Use tools like Google Trends, Twitter/X, and VC reports to track the momentum and trajectory.

3. Position Differently

Even within a crowded trend, you can win by being unique.

Ask:

  • What part of the value chain is underserved?

  • What customer persona is ignored?

  • What wedge lets you sneak in?

Example: While dozens were building AI chatbots, Jasper scaled by targeting marketers with an angle: AI copywriting.

4. Pick a Trend That Aligns With You

You don’t have to follow every trend. But if a trend aligns with your experience, interest, or edge it’s worth pursuing.

Trends that match your founder-market fit amplify your energy, not drain it.

Don’t build in a trend just because it's hot. Build because it fits your fire.

5. Build Like the Trend Will Die

Here’s a mental hack: Build your company as if the trend you’re in will collapse in 12 months.

Would your product still be needed?
Would your customers still care?
Would your team still show up?

This ensures you’re solving a timeless problem with a timely solution.

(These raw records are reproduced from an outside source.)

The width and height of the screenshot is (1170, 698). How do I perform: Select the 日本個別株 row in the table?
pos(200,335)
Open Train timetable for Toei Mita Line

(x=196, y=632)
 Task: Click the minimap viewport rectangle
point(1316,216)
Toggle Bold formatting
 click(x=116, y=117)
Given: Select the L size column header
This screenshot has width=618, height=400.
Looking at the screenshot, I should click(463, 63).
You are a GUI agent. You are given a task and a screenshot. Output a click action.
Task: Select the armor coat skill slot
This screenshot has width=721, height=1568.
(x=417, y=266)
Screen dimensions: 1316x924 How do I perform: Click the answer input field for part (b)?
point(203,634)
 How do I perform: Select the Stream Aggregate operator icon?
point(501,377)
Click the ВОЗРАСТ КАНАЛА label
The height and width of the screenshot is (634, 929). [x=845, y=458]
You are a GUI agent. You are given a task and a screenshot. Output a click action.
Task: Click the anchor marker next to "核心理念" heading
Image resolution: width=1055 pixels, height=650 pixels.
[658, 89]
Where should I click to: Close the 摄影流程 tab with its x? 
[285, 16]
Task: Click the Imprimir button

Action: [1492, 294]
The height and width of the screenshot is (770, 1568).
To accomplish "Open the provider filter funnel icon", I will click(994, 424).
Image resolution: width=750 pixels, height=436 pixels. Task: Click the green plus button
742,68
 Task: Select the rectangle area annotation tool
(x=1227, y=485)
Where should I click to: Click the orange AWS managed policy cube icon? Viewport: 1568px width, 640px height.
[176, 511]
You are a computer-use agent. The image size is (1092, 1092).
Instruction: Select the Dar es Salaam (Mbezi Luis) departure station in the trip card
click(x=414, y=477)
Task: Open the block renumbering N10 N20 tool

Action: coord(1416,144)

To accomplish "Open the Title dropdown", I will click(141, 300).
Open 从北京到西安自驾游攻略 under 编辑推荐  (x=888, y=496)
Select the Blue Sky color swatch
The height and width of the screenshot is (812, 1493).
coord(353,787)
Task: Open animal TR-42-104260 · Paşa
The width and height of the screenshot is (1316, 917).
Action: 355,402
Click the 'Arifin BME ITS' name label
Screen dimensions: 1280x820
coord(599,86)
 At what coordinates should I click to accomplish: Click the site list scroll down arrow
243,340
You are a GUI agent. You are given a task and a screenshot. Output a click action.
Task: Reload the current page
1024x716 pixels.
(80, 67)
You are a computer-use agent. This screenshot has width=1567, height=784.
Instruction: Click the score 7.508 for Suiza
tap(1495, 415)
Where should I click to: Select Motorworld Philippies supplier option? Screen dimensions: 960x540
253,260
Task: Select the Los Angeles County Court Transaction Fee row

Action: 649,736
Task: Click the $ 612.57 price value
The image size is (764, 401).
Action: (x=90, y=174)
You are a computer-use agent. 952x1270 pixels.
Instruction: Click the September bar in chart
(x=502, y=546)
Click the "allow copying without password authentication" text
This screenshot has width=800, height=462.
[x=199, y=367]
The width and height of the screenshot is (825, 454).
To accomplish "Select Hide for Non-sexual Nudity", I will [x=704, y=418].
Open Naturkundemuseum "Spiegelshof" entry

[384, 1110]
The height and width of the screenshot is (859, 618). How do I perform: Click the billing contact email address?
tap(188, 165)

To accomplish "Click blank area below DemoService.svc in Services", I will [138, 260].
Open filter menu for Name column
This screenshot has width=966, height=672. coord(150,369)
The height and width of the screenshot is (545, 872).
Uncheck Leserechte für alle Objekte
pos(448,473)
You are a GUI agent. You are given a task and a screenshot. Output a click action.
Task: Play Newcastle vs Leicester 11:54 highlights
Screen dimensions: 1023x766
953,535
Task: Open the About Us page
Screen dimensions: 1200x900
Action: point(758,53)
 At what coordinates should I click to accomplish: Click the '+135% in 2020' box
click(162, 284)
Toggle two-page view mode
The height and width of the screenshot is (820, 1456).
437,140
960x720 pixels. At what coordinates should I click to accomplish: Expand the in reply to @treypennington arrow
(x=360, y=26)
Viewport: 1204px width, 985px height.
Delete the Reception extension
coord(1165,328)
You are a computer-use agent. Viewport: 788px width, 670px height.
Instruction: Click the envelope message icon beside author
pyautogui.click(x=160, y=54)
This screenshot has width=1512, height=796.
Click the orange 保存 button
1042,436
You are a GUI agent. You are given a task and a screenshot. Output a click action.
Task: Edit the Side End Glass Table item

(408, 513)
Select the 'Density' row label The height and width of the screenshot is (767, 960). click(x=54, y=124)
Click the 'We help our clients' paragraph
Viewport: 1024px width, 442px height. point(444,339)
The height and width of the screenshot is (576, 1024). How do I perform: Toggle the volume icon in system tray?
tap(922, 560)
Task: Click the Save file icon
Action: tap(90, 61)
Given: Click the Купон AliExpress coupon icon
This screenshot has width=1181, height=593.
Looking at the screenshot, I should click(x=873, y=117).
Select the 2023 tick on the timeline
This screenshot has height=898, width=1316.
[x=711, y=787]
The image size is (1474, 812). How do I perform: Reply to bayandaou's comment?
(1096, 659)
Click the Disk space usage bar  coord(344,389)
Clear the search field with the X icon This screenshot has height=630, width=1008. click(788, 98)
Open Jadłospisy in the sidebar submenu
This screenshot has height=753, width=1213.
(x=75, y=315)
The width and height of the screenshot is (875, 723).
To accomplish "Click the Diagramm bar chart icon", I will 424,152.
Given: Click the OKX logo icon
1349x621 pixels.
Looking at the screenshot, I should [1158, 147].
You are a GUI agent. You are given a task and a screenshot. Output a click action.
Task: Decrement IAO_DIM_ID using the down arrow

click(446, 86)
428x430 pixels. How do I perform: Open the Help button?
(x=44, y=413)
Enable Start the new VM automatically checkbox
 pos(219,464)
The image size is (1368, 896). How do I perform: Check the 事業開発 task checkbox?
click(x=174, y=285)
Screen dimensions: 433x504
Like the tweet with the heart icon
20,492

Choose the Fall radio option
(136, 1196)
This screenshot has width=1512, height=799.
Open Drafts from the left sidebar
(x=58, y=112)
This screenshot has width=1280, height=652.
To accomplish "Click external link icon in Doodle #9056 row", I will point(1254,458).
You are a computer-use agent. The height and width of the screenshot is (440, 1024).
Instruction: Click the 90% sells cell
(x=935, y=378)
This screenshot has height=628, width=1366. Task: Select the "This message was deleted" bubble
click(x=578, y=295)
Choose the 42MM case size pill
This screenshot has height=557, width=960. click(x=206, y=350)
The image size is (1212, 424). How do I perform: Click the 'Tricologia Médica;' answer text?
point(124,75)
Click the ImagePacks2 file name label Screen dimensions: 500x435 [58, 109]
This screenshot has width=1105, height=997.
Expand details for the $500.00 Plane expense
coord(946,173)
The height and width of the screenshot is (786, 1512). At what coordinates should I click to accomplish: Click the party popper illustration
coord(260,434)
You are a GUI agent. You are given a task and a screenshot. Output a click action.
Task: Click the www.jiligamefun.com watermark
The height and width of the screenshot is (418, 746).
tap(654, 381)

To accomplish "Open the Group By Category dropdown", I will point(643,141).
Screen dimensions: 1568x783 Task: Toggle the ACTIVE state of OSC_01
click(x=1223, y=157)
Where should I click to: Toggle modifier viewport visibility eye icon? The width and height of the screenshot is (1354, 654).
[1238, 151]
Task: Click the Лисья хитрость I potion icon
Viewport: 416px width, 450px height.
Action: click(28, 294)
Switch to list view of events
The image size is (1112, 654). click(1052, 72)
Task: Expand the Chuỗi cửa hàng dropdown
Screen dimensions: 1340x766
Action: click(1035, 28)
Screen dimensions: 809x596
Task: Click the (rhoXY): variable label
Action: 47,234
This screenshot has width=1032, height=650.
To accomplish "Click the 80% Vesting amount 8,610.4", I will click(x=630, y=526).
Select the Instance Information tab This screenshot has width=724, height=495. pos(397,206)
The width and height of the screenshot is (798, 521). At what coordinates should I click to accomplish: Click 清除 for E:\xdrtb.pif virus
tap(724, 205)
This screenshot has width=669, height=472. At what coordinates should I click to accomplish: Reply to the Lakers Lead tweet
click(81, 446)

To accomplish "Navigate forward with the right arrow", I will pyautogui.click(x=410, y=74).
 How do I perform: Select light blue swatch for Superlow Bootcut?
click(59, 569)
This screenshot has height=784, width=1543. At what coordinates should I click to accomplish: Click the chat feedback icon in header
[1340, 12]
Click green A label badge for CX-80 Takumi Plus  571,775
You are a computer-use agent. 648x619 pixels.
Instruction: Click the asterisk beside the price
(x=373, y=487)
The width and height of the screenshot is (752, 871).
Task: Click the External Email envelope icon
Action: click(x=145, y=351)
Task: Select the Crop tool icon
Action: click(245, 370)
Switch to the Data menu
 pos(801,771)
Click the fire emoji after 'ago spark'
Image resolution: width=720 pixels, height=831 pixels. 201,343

How the Best Founders Navigate Trends

  • Sam Altman spotted the AI wave early but focused on infrastructure (OpenAI) not apps.

  • Daniel Ek launched Spotify during the digital music revolution but built a unique value loop between users and artists.

  • Tobi Lütke built Shopify long before e-commerce boomed, but doubled down on enabling the trend rather than competing directly.

These founders didn’t blindly follow trends.
They used them as tailwinds, while steering their own ships.

You can. Some of the best startups are anti-trend. They bet on slow, steady markets no one else cares about.

Examples?

  • Calendly - Scheduling tools weren’t sexy, but it solved a real pain.

  • Notion - Note-taking? Boring. Until it wasn’t.

Sometimes, the best trend to follow… is the one everyone else overlooked.

To Sum up

Following trends isn’t bad. But worshipping them is.

Smart founders observe trends like scientists, not fanboys. They extract insight, find timing edges, and build despite the noise not because of it.

So ask yourself:

  • Am I building with the trend or being built by the trend?

  • Will my startup survive when the spotlight moves elsewhere?

  • Am I chasing heat or creating real, user-loved value?

Because in the end, whether you follow the trend or not, the only trend that matters is this: founders who build with obsession, insight, and care win.